Marcus’s gaze flicked to me, assessing. “The kind that explains why he didn’t walk away from whatever he got into. And why someone made sure he couldn’t talk.”
The air shifted. Luke went still beside him. “Motive.”
“Yeah,” Marcus confirmed quietly. “Motive.”
My pulse pounded in my ears. “Does it name who?”
Marcus hesitated. “It points,” he answered carefully. “Not clean enough to hand over yet. But close.”
Luke’s jaw flexed. “Close to who?”
Marcus met his gaze. “Close enough to your world that I’m not saying another word until I go through everything.” Silence slammed into the room. “I need to take all this. Go through it and make sure nothing in here circles back to you.”
Luke didn’t argue, but he didn’t let it go either. “Mila’s mom is working with the feds. Should we give it to him?”
Marcus’s attention snapped to me. “Who?”
“Nick Jacobson.”
Recognition hit instantly. The tension in his shoulders eased a fraction, a crooked grin tugging at his mouth. “I know him. He’s good people. After I go through everything, I’ll make sure he gets it.”
We gathered the documents without another word, movements quick now, efficient. Marcus lowered the door, metal screeching again, then locked it.
The sound felt final. My lungs finally caught up to the reality of what we had done. I turned away from the rows of storage doors and stumbled toward the lot.
Marcus walked toward his sedan without hurry, Luke in his wake. The two of them stopping near the SUV, keeping their voices low. I couldn’t hear the words, only the cadence—measured, deliberate. Then they put everything in the trunk.
Marcus gave a single nod before getting into his car. Luke watched him pull out of the lot before turning back to me. He crossed the distance without hesitation and opened my door.
I dropped into the driver’s seat. He rested one hand on the top of the door frame, leaning in slightly.
“You okay?” he asked.
“No,” I answered. “But I will be.”
That earned the faintest shift in his expression. “Good,” he replied. “We’re in this together.”
The reason Mom and I had left Blackwood—Darren lying behind King Enterprises, eyes sightless, blood pooling around him—haunted me. My hands gripped the steering wheel hard. “He knew he was in danger. He should’ve left or, I don’t know, done something to stay safe.”
“Yes.”
I looked up at him. “What if we’re wrong about all of it?”

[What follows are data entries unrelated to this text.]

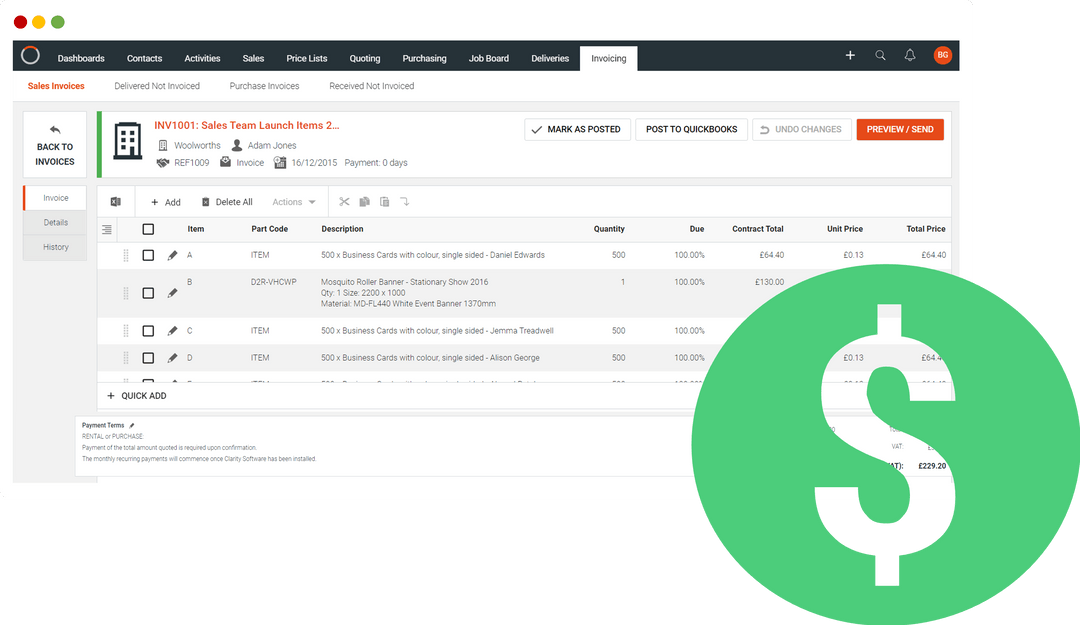Check the Mosquito Roller Banner line item

click(148, 292)
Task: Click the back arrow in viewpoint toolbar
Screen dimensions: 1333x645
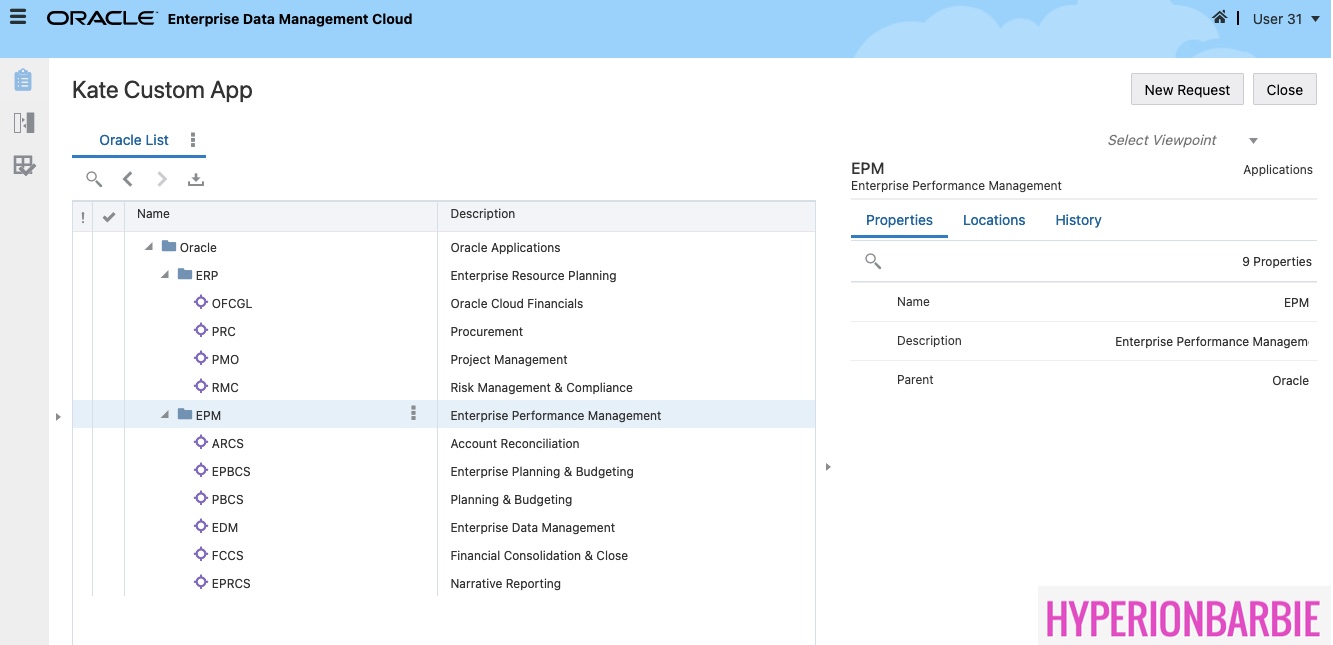Action: (128, 179)
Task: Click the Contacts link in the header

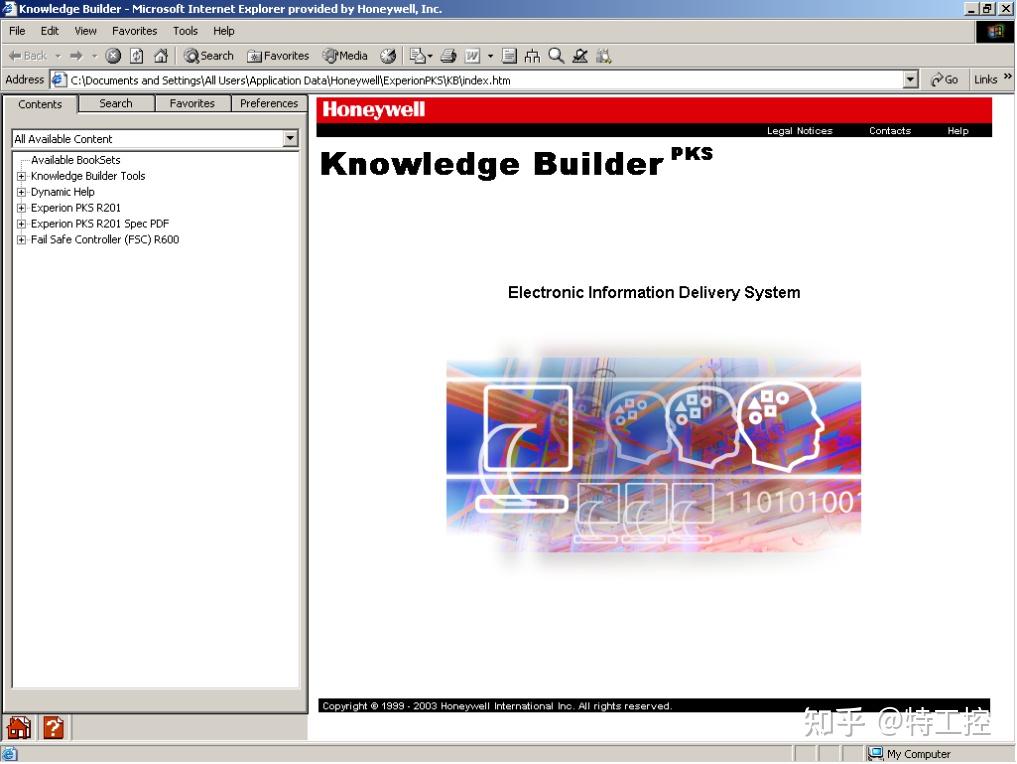Action: [x=889, y=130]

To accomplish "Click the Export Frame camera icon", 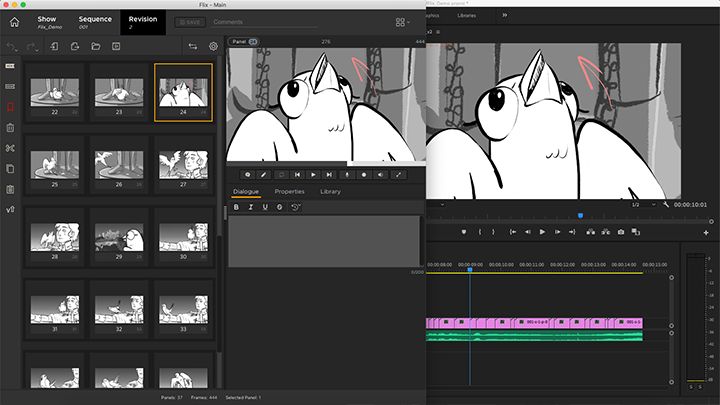I will [x=621, y=232].
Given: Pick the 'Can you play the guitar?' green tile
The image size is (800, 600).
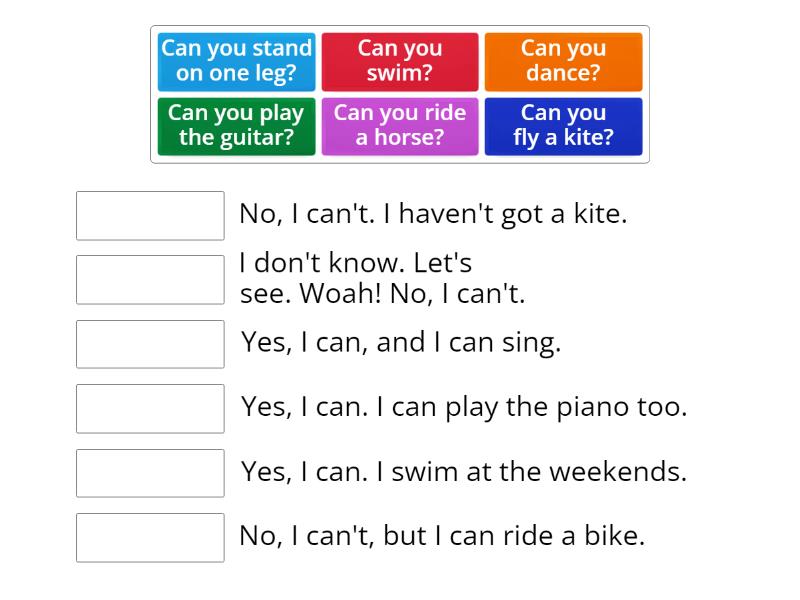Looking at the screenshot, I should 236,126.
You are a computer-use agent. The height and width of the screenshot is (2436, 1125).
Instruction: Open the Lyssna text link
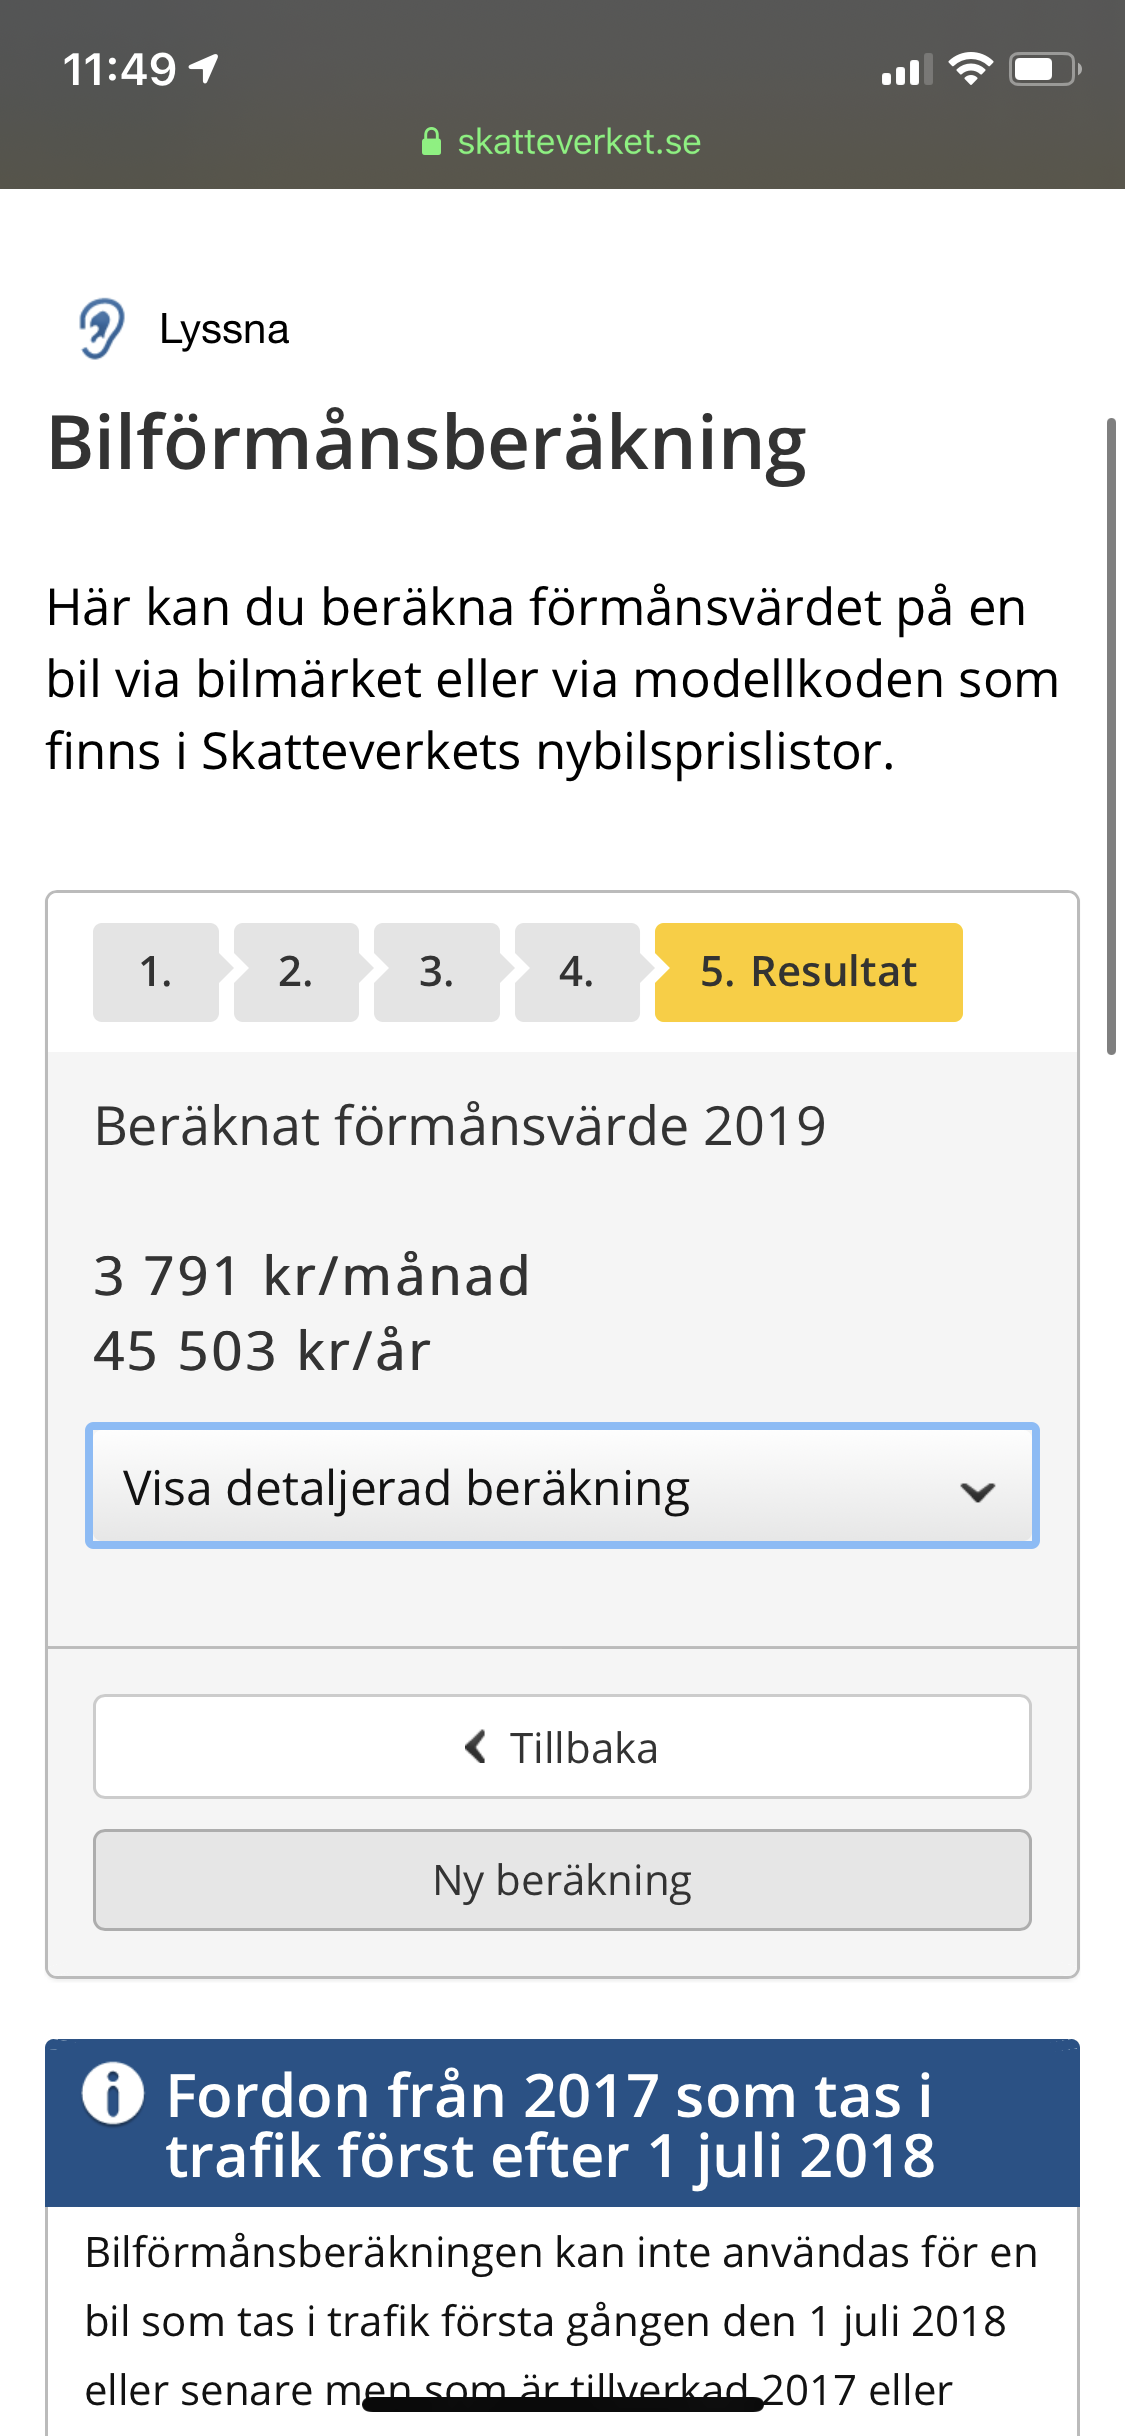[224, 329]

“Then we adjust,” he answered without hesitation. “We don’t guess. We get proof about who’s behind his death, and what, if anything, he had on Dunn.”
I studied his face. What he left out was anything Darren had on King Enterprises.
“I’m not keeping you in the dark,” he continued. “Not about this. Not about anything.”
That meant more than us finding the storage unit or the notebook.
He reached in, brushing his thumb lightly over my knuckles where they gripped the wheel. “I’ll be right behind you.”
I exhaled slowly. “Drive safe.”
A corner of his mouth lifted. “You too.”
He stepped back, closed my door gently, and walked around to his SUV. As I started the engine, I checked my mirrors out of habit.